** Your objective **
Whenever a line below includes the string "help", show it.

Collected data
↓↓↓
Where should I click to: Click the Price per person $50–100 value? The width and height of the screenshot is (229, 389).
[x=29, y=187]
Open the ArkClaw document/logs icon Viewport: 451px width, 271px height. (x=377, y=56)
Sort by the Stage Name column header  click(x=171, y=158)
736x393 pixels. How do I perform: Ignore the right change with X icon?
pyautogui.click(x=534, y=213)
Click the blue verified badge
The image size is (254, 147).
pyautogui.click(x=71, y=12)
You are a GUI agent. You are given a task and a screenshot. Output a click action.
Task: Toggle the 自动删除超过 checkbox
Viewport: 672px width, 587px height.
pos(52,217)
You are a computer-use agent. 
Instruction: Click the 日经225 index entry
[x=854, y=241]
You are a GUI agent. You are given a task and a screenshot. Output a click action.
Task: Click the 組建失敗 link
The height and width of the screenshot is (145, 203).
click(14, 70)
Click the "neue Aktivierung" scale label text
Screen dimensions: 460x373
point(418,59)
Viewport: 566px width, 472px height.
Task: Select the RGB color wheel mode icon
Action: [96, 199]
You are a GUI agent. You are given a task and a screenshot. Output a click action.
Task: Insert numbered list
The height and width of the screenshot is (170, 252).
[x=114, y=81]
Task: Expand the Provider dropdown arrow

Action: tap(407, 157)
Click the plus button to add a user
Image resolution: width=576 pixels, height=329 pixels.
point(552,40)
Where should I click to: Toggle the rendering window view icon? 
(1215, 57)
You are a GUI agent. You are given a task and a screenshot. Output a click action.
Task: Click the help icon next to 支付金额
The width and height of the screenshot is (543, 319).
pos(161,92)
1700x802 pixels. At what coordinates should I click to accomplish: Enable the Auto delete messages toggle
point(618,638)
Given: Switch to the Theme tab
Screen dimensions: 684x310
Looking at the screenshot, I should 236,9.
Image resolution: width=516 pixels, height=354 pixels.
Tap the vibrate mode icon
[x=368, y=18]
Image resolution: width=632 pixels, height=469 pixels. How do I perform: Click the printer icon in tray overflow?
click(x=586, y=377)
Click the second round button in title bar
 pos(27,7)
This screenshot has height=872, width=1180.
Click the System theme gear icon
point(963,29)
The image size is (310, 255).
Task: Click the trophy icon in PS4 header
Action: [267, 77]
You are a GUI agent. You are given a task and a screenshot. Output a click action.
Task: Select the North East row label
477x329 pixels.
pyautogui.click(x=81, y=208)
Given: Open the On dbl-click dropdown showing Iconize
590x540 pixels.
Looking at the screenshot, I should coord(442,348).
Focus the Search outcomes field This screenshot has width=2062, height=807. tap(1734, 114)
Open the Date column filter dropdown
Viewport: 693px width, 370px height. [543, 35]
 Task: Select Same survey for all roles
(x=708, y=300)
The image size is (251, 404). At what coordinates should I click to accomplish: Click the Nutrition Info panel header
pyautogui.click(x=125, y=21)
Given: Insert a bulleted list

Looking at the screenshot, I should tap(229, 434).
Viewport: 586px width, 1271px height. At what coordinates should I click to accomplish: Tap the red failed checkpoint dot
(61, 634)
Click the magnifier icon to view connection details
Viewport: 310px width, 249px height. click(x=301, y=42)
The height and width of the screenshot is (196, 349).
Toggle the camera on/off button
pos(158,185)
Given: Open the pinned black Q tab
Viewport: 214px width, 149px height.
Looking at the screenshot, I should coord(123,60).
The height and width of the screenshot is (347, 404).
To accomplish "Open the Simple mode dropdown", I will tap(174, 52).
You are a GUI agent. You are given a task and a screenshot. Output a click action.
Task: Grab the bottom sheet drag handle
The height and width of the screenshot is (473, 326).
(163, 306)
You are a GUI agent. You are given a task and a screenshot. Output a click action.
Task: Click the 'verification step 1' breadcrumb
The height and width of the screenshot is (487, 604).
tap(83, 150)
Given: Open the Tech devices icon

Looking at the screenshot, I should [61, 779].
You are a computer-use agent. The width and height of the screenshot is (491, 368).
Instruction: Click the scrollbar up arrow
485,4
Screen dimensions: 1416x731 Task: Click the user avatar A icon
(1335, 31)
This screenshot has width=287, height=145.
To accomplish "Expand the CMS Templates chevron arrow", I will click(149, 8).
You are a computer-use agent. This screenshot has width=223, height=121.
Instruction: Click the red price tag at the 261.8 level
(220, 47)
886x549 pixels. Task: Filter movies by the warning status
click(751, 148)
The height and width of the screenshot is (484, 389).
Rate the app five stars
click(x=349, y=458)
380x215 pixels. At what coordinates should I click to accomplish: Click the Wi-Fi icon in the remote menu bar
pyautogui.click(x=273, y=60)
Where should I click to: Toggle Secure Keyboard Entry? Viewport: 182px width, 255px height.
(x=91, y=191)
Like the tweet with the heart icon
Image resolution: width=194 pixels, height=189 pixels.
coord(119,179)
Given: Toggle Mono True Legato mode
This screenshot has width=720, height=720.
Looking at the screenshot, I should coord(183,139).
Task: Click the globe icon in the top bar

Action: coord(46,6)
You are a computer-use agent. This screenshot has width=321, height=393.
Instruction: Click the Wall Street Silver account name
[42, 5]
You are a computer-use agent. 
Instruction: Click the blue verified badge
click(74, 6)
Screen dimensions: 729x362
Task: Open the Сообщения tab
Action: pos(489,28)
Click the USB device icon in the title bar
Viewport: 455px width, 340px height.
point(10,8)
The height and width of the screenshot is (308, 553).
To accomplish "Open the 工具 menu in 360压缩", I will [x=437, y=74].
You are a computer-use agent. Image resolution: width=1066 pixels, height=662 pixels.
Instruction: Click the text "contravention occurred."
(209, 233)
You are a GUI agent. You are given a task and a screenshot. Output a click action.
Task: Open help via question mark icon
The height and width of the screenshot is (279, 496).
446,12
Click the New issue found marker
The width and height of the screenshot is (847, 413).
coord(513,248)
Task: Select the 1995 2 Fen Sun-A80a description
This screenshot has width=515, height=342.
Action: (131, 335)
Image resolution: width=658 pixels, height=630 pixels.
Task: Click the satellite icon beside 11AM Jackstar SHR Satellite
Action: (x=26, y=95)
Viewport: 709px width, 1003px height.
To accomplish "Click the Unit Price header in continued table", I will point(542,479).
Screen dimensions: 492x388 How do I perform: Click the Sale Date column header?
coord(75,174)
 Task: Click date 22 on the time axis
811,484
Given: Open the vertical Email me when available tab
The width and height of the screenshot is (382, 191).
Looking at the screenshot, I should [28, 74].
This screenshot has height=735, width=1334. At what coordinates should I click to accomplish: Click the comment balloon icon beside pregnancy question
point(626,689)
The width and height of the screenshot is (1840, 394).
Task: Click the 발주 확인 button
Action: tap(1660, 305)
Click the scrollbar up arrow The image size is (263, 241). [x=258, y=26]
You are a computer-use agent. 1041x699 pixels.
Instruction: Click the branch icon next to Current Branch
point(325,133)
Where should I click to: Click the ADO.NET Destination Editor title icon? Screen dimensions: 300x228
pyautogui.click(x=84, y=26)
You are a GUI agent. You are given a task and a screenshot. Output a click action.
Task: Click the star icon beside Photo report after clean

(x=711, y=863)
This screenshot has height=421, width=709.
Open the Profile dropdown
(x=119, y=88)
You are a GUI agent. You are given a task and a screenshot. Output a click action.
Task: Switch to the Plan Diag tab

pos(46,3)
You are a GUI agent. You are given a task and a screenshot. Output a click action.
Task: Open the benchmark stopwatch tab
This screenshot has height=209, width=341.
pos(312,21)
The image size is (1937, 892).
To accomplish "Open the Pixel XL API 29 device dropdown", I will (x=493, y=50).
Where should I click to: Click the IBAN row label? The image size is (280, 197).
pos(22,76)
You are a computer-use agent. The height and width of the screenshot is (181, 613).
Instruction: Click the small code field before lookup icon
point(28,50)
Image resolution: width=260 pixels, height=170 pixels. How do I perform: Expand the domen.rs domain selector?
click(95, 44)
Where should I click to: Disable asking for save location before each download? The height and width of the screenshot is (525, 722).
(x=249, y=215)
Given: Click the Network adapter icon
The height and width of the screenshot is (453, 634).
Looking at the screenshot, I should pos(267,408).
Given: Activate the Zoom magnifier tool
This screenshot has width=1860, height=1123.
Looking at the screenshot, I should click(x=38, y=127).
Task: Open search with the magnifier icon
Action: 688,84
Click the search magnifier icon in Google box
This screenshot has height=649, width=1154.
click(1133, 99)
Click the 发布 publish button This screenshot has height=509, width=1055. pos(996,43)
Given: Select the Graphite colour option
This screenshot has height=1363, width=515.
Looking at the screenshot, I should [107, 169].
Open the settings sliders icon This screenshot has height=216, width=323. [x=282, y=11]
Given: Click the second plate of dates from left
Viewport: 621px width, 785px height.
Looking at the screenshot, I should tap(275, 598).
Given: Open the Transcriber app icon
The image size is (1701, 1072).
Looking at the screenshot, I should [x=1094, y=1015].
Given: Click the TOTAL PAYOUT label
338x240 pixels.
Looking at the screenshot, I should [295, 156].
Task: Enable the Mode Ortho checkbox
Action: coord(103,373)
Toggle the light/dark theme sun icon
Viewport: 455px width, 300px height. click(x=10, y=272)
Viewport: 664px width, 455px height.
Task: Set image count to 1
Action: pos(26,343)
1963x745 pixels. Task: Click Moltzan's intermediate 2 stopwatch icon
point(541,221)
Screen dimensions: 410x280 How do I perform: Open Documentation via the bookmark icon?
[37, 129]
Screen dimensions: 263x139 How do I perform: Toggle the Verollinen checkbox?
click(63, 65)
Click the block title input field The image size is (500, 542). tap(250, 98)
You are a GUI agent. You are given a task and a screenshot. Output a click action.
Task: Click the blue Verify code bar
↑↑↑
** Answer box **
Task: Click the help icon next to 支付金额
Task: Open help via question mark icon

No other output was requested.